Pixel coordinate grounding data
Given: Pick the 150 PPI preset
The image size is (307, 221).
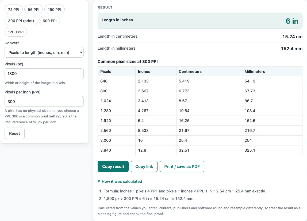Looking at the screenshot, I should click(x=55, y=10).
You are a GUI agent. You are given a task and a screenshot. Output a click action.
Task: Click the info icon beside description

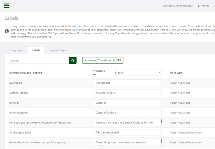[6, 31]
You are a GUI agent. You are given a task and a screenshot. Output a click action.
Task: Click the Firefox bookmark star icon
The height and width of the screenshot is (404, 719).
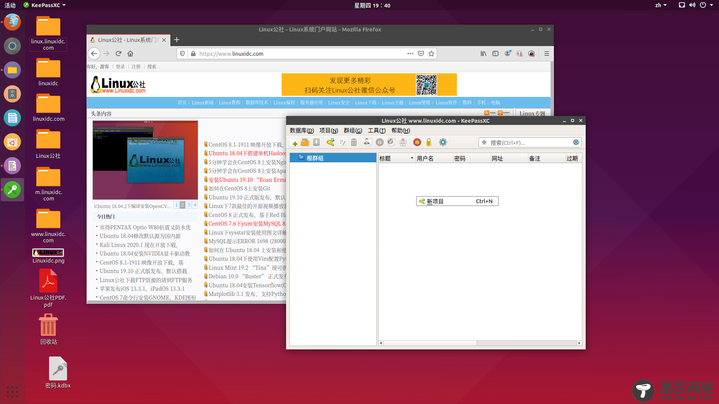pos(431,54)
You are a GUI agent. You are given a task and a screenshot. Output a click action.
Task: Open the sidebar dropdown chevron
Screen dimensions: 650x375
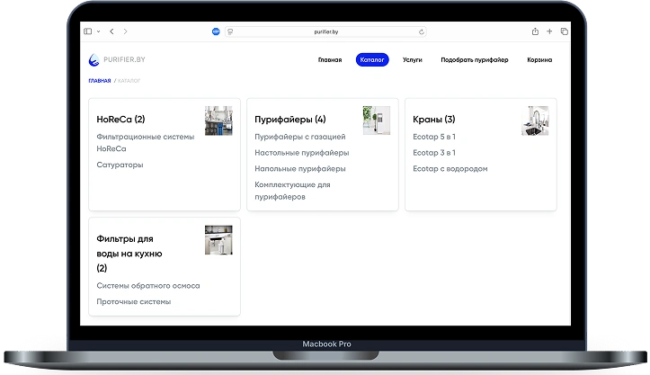pyautogui.click(x=97, y=31)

Work request:
Copy exactly the lines from the line containing "Task: Click the info icon beside description" through the last line of the records above, both included, and leave out any pictures.

Problem solution:
Task: Click the info icon beside description

[6, 31]
You are a GUI agent. You are given a task and a screenshot. Output a click action.
Task: Click the Firefox bookmark star icon
The height and width of the screenshot is (404, 719).
pos(431,54)
You are a GUI agent. You are given a task and a screenshot. Output a click action.
Task: Open the sidebar dropdown chevron
Screen dimensions: 650x375
pyautogui.click(x=97, y=31)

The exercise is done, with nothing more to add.